Liberalna polityka udzielania kredytów a kondycja finansowa przeciętnego Kowalskiego.
Bez wątpienia z punktu widzenia stabilności całego systemu bankowego nie jest dobra sytuacja, w której kredyt może otrzymać praktycznie każda „osoba z ulicy”. W pewnym SKOKu miało miejsce takie zdarzenie, że doradcy finansowi pragnąc wyrobić własny plan i zwiększyć otrzymywane premie przymykali oko na poważnie niedociągnięcia potencjalnych kredytobiorców. W ten sposób doszło do sytuacji, w której ponad 40% zaciągniętych zobowiązań nie było spłacanych terminowo. Z jednej strony spowodowało to znaczne straty po stronie banku a z drugiej nie możemy zapominać o ciężkiej sytuacji osób, które pozyskały kredyt a nie są go w stanie realnie spłacić.

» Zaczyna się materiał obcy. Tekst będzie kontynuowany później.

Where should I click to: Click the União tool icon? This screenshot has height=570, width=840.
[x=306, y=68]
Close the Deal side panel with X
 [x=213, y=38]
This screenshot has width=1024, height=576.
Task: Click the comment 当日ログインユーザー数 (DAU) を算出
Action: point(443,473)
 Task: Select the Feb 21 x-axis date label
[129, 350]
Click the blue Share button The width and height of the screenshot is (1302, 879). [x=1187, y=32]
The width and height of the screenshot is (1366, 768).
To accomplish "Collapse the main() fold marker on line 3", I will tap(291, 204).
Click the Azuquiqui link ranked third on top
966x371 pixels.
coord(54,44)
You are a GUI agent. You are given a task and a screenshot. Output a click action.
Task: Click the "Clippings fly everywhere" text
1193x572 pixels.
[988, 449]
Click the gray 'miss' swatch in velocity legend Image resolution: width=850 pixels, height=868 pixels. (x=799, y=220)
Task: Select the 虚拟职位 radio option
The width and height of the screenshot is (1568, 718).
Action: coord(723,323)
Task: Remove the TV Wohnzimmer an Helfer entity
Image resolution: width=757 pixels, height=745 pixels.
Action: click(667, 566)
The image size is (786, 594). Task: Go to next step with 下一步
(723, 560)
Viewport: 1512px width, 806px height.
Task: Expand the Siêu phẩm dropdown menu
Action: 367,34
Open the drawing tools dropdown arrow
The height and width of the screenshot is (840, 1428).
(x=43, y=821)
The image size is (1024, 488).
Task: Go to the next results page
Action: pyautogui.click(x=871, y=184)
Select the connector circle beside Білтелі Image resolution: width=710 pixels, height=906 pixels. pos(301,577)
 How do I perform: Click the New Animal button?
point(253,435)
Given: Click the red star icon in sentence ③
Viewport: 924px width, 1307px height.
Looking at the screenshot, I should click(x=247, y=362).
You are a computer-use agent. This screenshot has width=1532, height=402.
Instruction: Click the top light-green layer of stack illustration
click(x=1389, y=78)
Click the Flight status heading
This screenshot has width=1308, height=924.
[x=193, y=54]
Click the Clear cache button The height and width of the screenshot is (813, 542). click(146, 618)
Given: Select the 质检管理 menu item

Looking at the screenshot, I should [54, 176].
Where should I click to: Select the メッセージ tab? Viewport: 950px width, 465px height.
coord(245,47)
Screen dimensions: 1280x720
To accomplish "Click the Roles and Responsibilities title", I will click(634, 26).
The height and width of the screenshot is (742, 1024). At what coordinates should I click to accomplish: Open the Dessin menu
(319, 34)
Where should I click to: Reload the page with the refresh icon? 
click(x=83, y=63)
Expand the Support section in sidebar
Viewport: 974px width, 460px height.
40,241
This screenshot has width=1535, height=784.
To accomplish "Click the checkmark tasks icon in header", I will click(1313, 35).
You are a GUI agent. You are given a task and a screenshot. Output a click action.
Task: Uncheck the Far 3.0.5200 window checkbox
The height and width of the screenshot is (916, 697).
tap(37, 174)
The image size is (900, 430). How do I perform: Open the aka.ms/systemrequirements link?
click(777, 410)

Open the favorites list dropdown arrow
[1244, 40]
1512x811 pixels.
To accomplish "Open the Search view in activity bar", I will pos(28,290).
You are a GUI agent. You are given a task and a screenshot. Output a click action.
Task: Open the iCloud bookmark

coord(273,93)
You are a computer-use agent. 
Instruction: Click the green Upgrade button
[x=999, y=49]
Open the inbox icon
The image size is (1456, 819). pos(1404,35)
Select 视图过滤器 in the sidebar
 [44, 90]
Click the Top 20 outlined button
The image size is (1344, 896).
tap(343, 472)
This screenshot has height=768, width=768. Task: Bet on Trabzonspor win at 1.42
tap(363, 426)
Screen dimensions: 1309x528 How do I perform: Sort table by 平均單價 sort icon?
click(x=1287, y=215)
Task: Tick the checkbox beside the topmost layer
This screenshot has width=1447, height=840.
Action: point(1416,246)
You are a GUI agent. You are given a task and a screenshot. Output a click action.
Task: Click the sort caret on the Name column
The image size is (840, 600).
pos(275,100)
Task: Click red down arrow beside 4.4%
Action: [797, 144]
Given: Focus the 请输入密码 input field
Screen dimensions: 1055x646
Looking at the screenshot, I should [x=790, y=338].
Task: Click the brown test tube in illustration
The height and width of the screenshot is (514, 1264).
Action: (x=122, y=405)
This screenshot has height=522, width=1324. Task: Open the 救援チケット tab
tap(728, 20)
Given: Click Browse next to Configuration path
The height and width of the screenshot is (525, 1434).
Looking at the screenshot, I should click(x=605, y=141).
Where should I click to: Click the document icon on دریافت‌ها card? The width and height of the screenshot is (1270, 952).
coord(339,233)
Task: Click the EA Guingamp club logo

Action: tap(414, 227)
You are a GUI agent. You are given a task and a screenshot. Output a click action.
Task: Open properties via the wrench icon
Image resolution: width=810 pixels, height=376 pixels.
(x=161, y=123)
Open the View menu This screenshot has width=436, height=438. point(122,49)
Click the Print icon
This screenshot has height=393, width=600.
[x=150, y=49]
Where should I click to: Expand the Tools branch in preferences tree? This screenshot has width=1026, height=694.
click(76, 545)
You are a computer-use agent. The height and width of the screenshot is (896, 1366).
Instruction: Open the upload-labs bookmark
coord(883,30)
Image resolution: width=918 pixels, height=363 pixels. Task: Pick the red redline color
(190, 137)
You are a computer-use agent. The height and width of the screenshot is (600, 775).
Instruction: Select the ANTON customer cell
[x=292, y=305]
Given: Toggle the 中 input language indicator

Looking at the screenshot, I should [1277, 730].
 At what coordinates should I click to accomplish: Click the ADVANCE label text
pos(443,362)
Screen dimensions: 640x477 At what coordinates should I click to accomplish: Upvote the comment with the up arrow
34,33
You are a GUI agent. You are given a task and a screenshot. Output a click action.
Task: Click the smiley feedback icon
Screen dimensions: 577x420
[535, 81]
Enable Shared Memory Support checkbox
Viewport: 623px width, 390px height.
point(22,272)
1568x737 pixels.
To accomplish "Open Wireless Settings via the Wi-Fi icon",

Niewłaściwy polityka kredytowa banków doprowadziła już wiele polskich rodzin na skraj załamania kredytowego. Jeżeli bowiem ktoś już raz wpadł w pętlę zadłużenia to tak łatwo z niej nie wychodzi. Konieczny w tym przypadku jest proces oddłużania, czyli doprowadzenia osobistych finansów do równowagi pieniężnej, nawet tej względnej.